J’ai suivi de près le débat entourant le spectacle SLĀV de Robert Lepage sans trop me prononcer, puisque la communauté noire a exprimé son désaccord mieux que je pouvais le faire. Parfois, prendre du recul et écouter les principaux concernés est la meilleure chose à faire, ce que bien des gens n’ont visiblement pas compris.

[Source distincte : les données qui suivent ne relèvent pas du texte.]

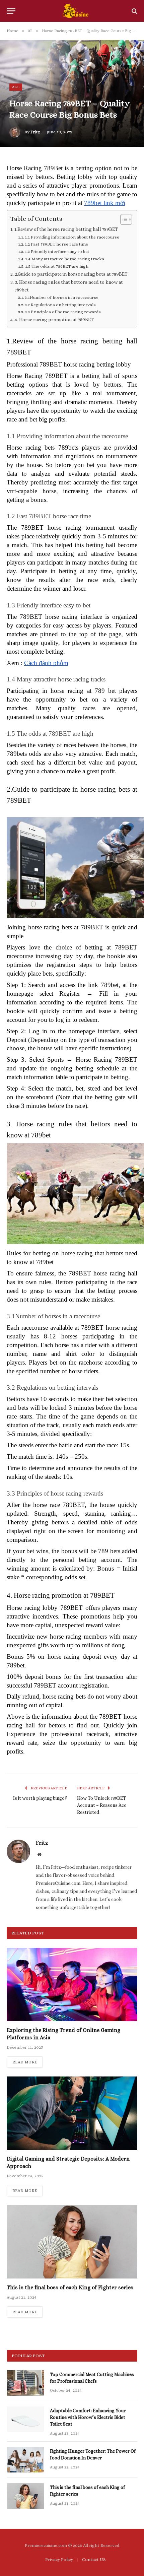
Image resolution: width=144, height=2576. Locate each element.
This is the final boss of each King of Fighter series (70, 2287)
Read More (24, 2062)
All (15, 87)
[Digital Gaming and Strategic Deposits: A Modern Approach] (72, 2113)
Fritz (35, 131)
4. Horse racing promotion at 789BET (54, 319)
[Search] (133, 10)
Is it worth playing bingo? (40, 1798)
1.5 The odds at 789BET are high (56, 266)
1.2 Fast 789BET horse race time (56, 244)
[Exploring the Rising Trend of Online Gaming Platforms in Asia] (72, 1984)
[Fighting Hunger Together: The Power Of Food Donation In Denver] (25, 2459)
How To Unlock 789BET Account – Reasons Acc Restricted (101, 1805)
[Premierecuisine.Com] (75, 11)
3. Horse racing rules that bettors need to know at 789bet (69, 285)
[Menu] (11, 10)
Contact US (94, 2559)
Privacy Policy (59, 2559)
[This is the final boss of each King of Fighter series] (72, 2241)
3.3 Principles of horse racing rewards (63, 311)
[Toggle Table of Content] (122, 219)
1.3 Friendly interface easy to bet (57, 251)
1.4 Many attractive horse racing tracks (64, 258)
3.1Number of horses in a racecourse (61, 297)
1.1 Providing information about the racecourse (72, 237)
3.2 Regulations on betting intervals (60, 304)
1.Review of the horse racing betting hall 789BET (66, 229)
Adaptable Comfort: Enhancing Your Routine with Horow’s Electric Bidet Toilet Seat (88, 2417)
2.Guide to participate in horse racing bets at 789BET (71, 274)
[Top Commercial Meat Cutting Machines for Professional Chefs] (25, 2383)
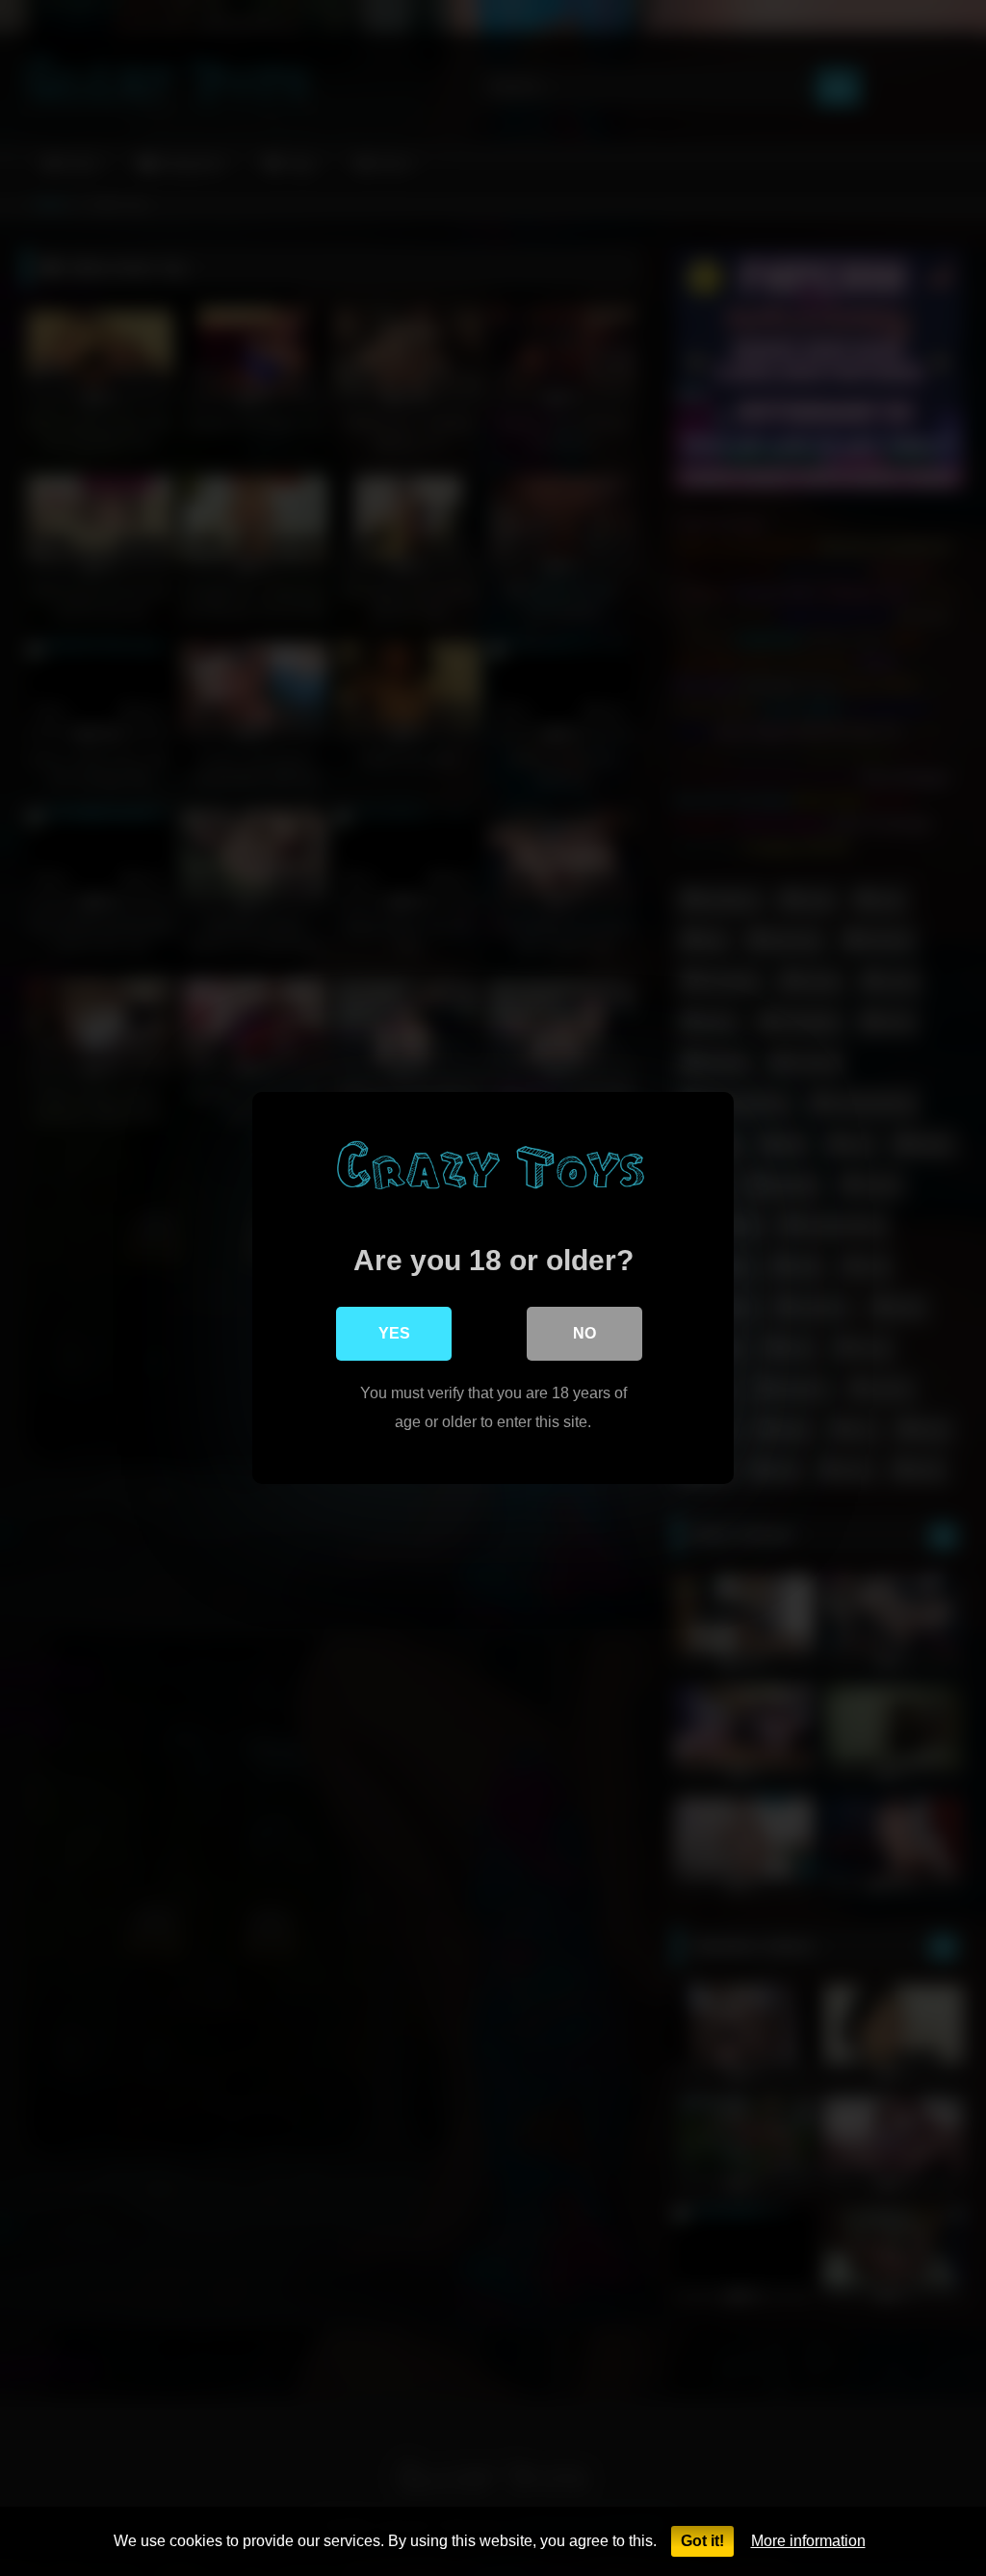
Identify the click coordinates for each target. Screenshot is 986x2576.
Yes (394, 1333)
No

Quand une communauté prend la peine de manifester sa colère, on devrait essayer de comprendre d’où elle vient au lieu de s’acharner à lui dire comment elle devrait se sentir. Et oui, des fois, la colère peut être exprimée maladroitement, mais elle n’est pas illégitime pour autant.

Ce débat a aussi attiré mon attention sur un autre projet de Robert Lepage. En partenariat avec le Théâtre du Soleil, le metteur en scène québécois présentera Kanata à New York, du 5 au 19 décembre prochain. La pièce, un parcours au fil de l’histoire canadienne, mettra en lumière les rapports entre Blancs et Autochtones avec un accent sur le féminicide autochtone et le système de pensionnats. J’ai fait ma recherche pour savoir si le processus de création était aussi problématique que celui de SLĀV et – sans surprise – les Autochtones ne semblent pas être inclus. J’admets que de tels événements doivent être racontés, surtout à l’international, où les gens croient que le Canada est champion en matière des droits de l’homme, mais prétendre faire une représentation de nos souffrances sans nous inclure est inacceptable. Lepage a beau se draper de bonnes intentions, cette façon de faire récurrente trahit son désintérêt pour le dialogue. Il ne semble pas non plus y avoir d’acteurs issus des Premières Nations. Décevant, compte tenu du fait qu’il existe des troupes de théâtre autochtones au Québec. Au moins, SLĀV avait deux tokens noires comme choristes.

Les plaies béantes de la colonisation sont encore vives et seuls des gens qui portent encore ces traumatismes savent rendre justice à ce sentiment collectif. Quand on voit des acteurs comme Jacques Newashish à l’œuvre, on comprend mieux. Je ne crois pas que des Allochtones, surtout pas des Français, sont en mesure de communiquer efficacement ce genre d’émotions. J’ai peur que cette erreur traumatise à nouveau les survivants des pensionnats. Encore une fois, ce n’est pas à nous que vont revenir les profits engendrés sur le dos des violences faites à notre endroit.

J’espère que je me trompe sur toute la ligne et que des Autochtones ont participé étroitement à la mise en scène de cette pièce. J’espère que Lepage a appris de ses erreurs et qu’il fait des efforts pour respecter les communautés qu’il prétend honorer. Pour le moment, tout ça reste encore inquiétant. Je souhaite qu’il y ait de la transparence quant au processus créatif et que les démarches promotionnelles nous en disent plus à ce sujet.